[GIVEN INFORMATION Boundary: Start]

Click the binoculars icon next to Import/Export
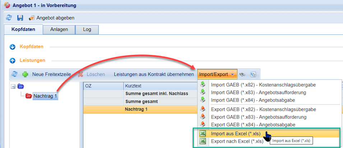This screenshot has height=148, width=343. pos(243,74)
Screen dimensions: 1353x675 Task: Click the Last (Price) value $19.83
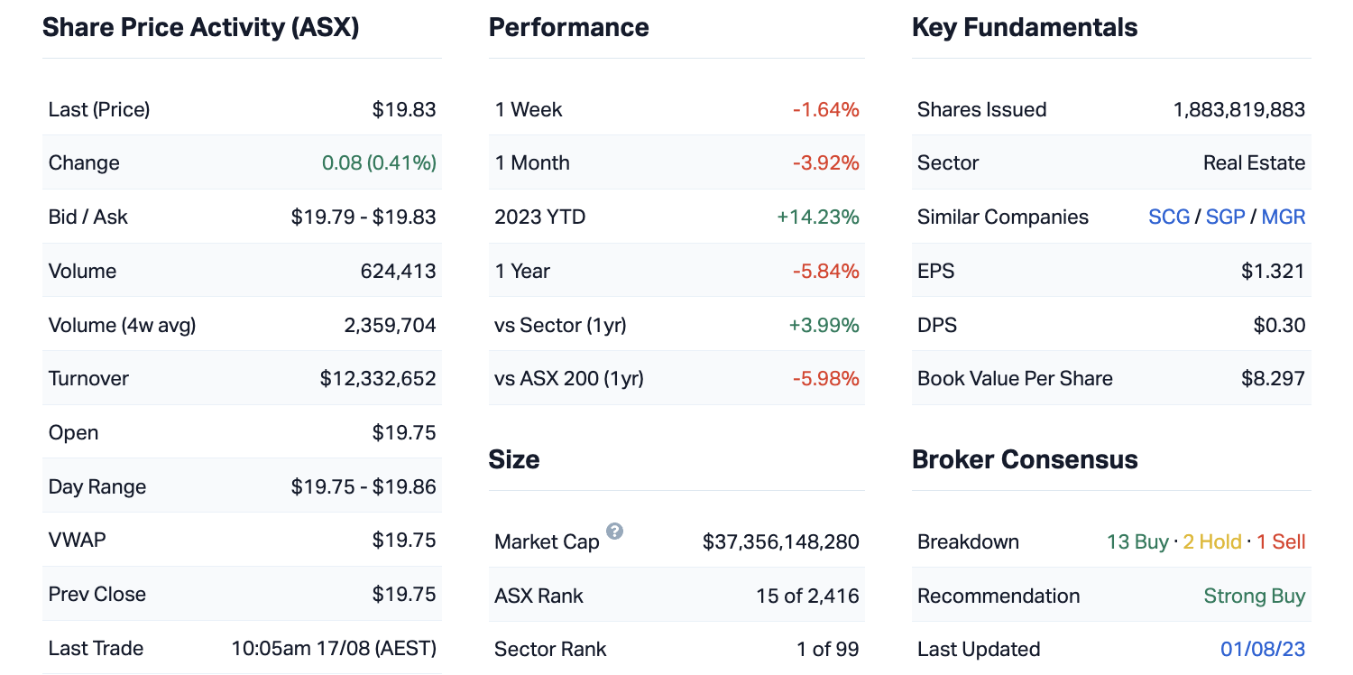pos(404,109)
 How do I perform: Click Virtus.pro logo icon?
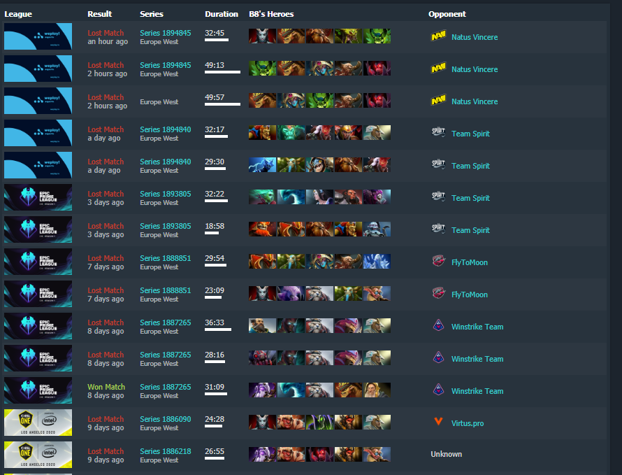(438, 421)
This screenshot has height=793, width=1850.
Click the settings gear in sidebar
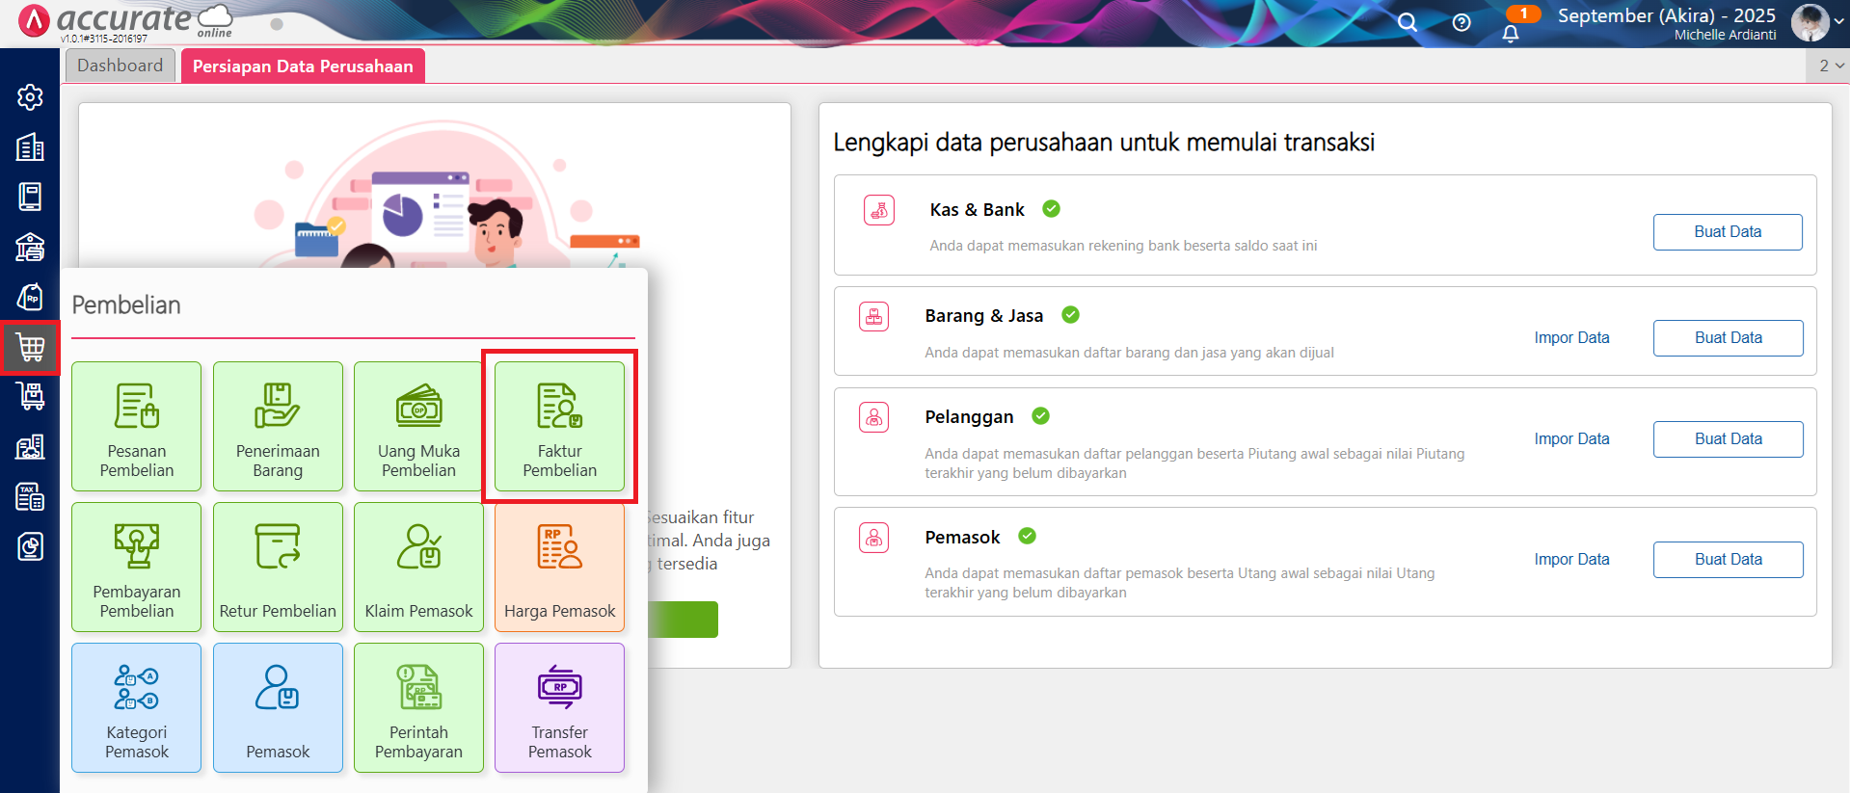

[GIVEN INFORMATION Boundary: End]

Produce the data again character for character, with the images left out.

» **RESPONSE TO THIS EXERCISE**:
Click the binoculars icon next to Import/Export
This screenshot has height=148, width=343. pos(243,74)
Screen dimensions: 1353x675 Task: Click the Last (Price) value $19.83
pos(404,109)
 How do I perform: Click Virtus.pro logo icon?
(438, 421)
This screenshot has height=793, width=1850.
Click the settings gear in sidebar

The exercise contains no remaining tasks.